= EXERCISE =
Your task is to repeat the records exactly from the line containing "店舗日記 (261, 1459)" onward, through the final line.
[RECORDS SUPPLIED — start]
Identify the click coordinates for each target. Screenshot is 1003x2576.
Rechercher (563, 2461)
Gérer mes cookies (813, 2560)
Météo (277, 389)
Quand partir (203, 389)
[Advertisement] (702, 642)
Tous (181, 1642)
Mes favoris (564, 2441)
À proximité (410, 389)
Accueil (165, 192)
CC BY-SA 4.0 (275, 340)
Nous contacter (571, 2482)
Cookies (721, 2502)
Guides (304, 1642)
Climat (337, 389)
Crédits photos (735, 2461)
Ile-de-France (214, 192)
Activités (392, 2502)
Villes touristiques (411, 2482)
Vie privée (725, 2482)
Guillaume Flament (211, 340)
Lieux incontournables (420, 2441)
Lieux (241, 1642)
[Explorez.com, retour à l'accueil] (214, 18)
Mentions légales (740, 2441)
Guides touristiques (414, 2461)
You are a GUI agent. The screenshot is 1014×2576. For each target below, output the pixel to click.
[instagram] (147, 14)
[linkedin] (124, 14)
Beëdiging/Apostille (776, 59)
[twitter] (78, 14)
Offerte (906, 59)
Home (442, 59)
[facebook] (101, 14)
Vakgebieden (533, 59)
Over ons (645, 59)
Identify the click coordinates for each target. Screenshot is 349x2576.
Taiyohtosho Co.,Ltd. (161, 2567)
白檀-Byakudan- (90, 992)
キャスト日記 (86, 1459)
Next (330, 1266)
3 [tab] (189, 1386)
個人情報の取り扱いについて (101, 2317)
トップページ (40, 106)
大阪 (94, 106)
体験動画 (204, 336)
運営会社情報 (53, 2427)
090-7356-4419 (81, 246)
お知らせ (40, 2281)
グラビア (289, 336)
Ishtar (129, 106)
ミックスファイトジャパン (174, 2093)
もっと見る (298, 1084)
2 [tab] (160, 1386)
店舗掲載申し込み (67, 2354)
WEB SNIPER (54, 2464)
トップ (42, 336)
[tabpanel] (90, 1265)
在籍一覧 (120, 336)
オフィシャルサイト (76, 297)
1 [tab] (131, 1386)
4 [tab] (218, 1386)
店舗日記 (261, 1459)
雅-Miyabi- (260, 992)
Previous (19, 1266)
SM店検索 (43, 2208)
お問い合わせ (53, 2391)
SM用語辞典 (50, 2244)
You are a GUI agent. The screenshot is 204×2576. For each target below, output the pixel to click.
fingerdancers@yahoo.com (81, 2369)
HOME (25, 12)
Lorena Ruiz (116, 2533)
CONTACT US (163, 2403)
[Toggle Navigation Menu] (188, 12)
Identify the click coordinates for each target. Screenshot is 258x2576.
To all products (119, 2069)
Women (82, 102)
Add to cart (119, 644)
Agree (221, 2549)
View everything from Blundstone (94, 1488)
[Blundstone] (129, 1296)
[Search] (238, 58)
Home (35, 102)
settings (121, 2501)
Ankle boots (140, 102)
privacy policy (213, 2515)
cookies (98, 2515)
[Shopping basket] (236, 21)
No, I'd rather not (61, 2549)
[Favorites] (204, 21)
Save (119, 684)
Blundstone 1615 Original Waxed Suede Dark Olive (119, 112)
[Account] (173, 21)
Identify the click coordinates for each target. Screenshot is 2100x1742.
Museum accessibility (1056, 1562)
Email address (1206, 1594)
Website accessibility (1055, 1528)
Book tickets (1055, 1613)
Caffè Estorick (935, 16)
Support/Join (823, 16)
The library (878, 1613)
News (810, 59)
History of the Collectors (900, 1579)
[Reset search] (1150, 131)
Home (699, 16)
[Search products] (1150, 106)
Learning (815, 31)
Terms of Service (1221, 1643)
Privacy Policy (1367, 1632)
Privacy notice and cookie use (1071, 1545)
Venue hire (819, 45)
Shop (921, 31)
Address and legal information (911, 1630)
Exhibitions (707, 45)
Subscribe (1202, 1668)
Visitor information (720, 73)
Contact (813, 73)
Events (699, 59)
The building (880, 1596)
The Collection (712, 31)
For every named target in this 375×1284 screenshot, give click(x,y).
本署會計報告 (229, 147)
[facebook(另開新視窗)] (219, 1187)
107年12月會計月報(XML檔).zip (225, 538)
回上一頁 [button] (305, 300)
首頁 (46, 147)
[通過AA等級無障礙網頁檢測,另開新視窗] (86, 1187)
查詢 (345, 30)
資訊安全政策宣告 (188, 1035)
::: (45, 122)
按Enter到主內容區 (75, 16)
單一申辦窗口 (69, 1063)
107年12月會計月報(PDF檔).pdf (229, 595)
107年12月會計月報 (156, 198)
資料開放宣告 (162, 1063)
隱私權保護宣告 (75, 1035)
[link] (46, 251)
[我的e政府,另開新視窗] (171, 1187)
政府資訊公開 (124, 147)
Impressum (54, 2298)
[RECORDS SUPPLIED — finish]
= RESULT FOR THIS TASK =
店舗日記 (261, 1459)
雅-Miyabi- (260, 992)
Previous (19, 1266)
SM店検索 (43, 2208)
お問い合わせ (53, 2391)
SM用語辞典 (50, 2244)
You are a GUI agent. The screenshot is 204×2576. For each target below, output the pixel to click.
fingerdancers@yahoo.com (81, 2369)
HOME (25, 12)
Lorena Ruiz (116, 2533)
CONTACT US (163, 2403)
[Toggle Navigation Menu] (188, 12)
Identify the click coordinates for each target. Screenshot is 258x2576.
To all products (119, 2069)
Women (82, 102)
Add to cart (119, 644)
Agree (221, 2549)
View everything from Blundstone (94, 1488)
[Blundstone] (129, 1296)
[Search] (238, 58)
Home (35, 102)
settings (121, 2501)
Ankle boots (140, 102)
privacy policy (213, 2515)
cookies (98, 2515)
[Shopping basket] (236, 21)
No, I'd rather not (61, 2549)
[Favorites] (204, 21)
Save (119, 684)
Blundstone 1615 Original Waxed Suede Dark Olive (119, 112)
[Account] (173, 21)
Identify the click coordinates for each target. Screenshot is 2100x1742.
Museum accessibility (1056, 1562)
Email address (1206, 1594)
Website accessibility (1055, 1528)
Book tickets (1055, 1613)
Caffè Estorick (935, 16)
Support/Join (823, 16)
The library (878, 1613)
News (810, 59)
History of the Collectors (900, 1579)
[Reset search] (1150, 131)
Home (699, 16)
[Search products] (1150, 106)
Learning (815, 31)
Terms of Service (1221, 1643)
Privacy Policy (1367, 1632)
Privacy notice and cookie use (1071, 1545)
Venue hire (819, 45)
Shop (921, 31)
Address and legal information (911, 1630)
Exhibitions (707, 45)
Subscribe (1202, 1668)
Visitor information (720, 73)
Contact (813, 73)
Events (699, 59)
The building (880, 1596)
The Collection (712, 31)
For every named target in this 375×1284 screenshot, give click(x,y).
本署會計報告 (229, 147)
[facebook(另開新視窗)] (219, 1187)
107年12月會計月報(XML檔).zip (225, 538)
回上一頁 [button] (305, 300)
首頁 (46, 147)
[通過AA等級無障礙網頁檢測,另開新視窗] (86, 1187)
查詢 (345, 30)
資訊安全政策宣告 (188, 1035)
::: (45, 122)
按Enter到主內容區 (75, 16)
單一申辦窗口 (69, 1063)
107年12月會計月報(PDF檔).pdf (229, 595)
107年12月會計月報 (156, 198)
資料開放宣告 (162, 1063)
隱私權保護宣告 (75, 1035)
[link] (46, 251)
[我的e政府,另開新視窗] (171, 1187)
政府資訊公開 (124, 147)
Impressum (54, 2298)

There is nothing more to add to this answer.